Tutorial notes
Jeroen T. Vermeulen
jtv at xs4all.nl
Sat Aug 19 04:53:36 PDT 2006
On Sat, August 19, 2006 16:07, Matthew Johnson wrote:
> I've been there and done that. I was trying to use the low-level
> bindings. Have you read my low-level tutorial and Java documentation?
Now that you mention it, I've taken a look at the low-level
tutorial--which is helpful, though of course it can't replace the
conceptual introduction that the main tutorial should provide... It
hadn't occurred to me at all to look at the Java binding. Your Java
documentation does seem to do a more organized job of introducing the
basic terms.
>> * Signal
>
> A signal is a DBus message which can be emitted from a program and
> received by any other program which is listening for that type of
> signal.
To pick the last nits, I would say that was the description of a signal
*message*. That part is also described in the Tutorial. But it turns out
there is also a relationship between interfaces and signals, and from the
Specification I have since learned that signals are, as far as the object
model is concerned, members similar to methods (but (i) they're one-way
and (ii) they follow a one-to-many communication model without replies).
>> * Proxy
>
> A binding-specific notion of a 'fake' local object which provides the
> same methods as a remote object and when called passes them on to the
> remote object (glib and python experts reply if this is wrong for you)
That's pretty much the conventional explanation for these object/component
systems. One nagging doubt I have about it is that it seems to stand with
one leg in that world of the component system where an "object" is a
special very specific thing with an unfortunate name, and with another in
the world of OOP where the well-known notion of an object can be used to
explain things.
So maybe what you said about the Java binding earlier is a better way of
saying this as well: proxies are references to objects. Yes, they present
a direct-call interface for an object that's really remote, but you could
say the same for a Java reference: what you have in your local variable
isn't the object, it's the reference--and yet it's on that that you invoke
the object's methods. (It becomes more obvious with references in C++,
where a reference may be thought of as a pointer constant, but is accessed
using dot notation).
>> * Bus driver
>
> ???
It's in that first example program:
/* Create a proxy object for the "bus driver" (name
"org.freedesktop.DBus") */
Maybe it's just in there as a joke? For a newbie it's hard to tell!
>> * Type signature
>
> Again, this is only relevant in some bindings. Each thing which can be
> serialized onto the bus as an argument to a call or signal has a type.

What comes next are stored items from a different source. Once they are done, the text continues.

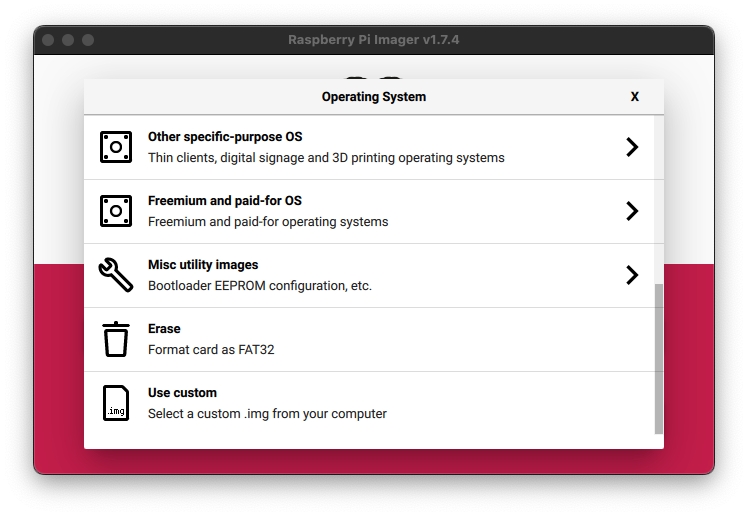Image resolution: width=748 pixels, height=516 pixels.
Task: Open Misc utility images submenu chevron
Action: [x=632, y=275]
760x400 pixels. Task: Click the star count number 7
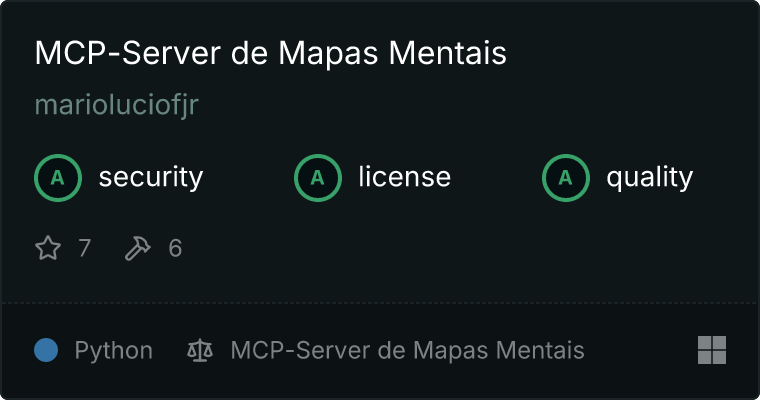point(84,248)
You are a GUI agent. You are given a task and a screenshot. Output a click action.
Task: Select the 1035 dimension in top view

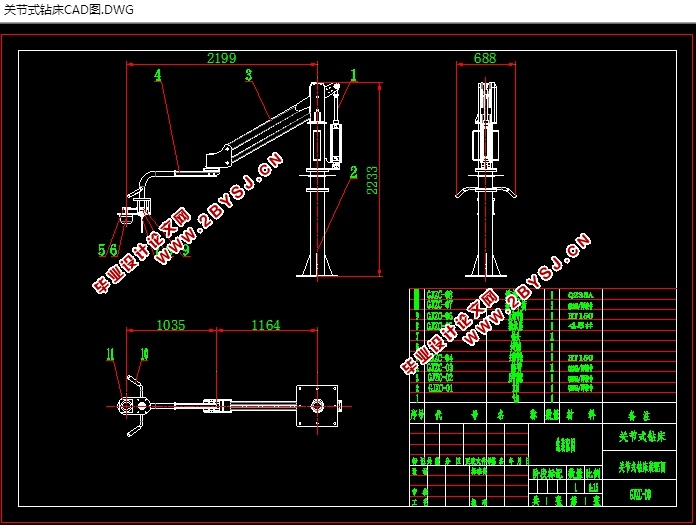coord(171,325)
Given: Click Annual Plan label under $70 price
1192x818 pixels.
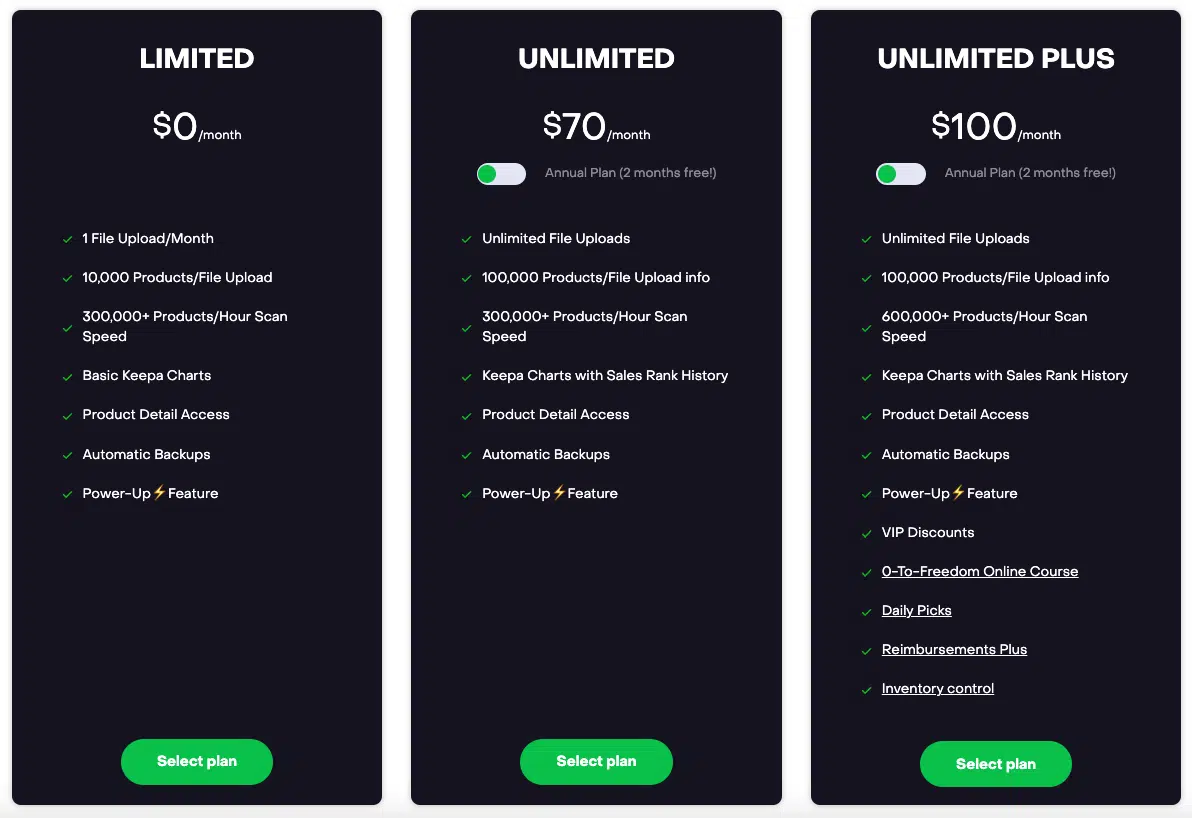Looking at the screenshot, I should click(x=630, y=173).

If this sort of detail is really binding-specific, would it make sense to
"turn the tutorial upside down" and start out with, say, the Python
binding? It would definitely shorten those critical first few examples.
Of course then it would help if the Python binding behaved more like what
you say about the Java binding--perhaps it could support calls like
dbus.get_object(...).interface.method(arg)
instead of
dbus.Interface(dbus.get_object(...), interface).method(arg)
Can't go around confronting newbies with such tedious Python verbiage,
especially if they're not familiar with the language! Besides, why should
the programmer be made aware that a method called "get_object" gets a
proxy object-in-the-python-sense instead of a proper
object-in-the-dbus-sense?
>> As it is, I don't even have a word to set an object in the d-bus sense
>> apart from the other things called object! At least glib has GObject.
>
> Again, this is very binding-specific. In the low-level bindings of
> course there are no objects. In Java terms they really are just normal
> objects that happen to have implemented a particular interface and been
> exported.
The news that the tutorial does not describe the "native" dbus interface
at all, but merely a more or less arbitrary choice of two higher-level
bindings puts a new light on a lot of my questions.
> I'll leave all this to the glib experts, since I assume that's what it's
> written in. (and having tried to write in the glib bindings, no knowing
> glib, I really don't like them. I assume they are what all good glib
> programmers are used to though).
Well, it's not so much answers for myself that I'm hoping to get here, of
course, as much as changes to the Tutorial!
> No, absolutely be as difficult and picky as you like, it would be really
> good to have this clear by 1.0. Also, when you do understand it, please
> do contribute to the docs.
OK, I'll certainly try. Thanks for your patience!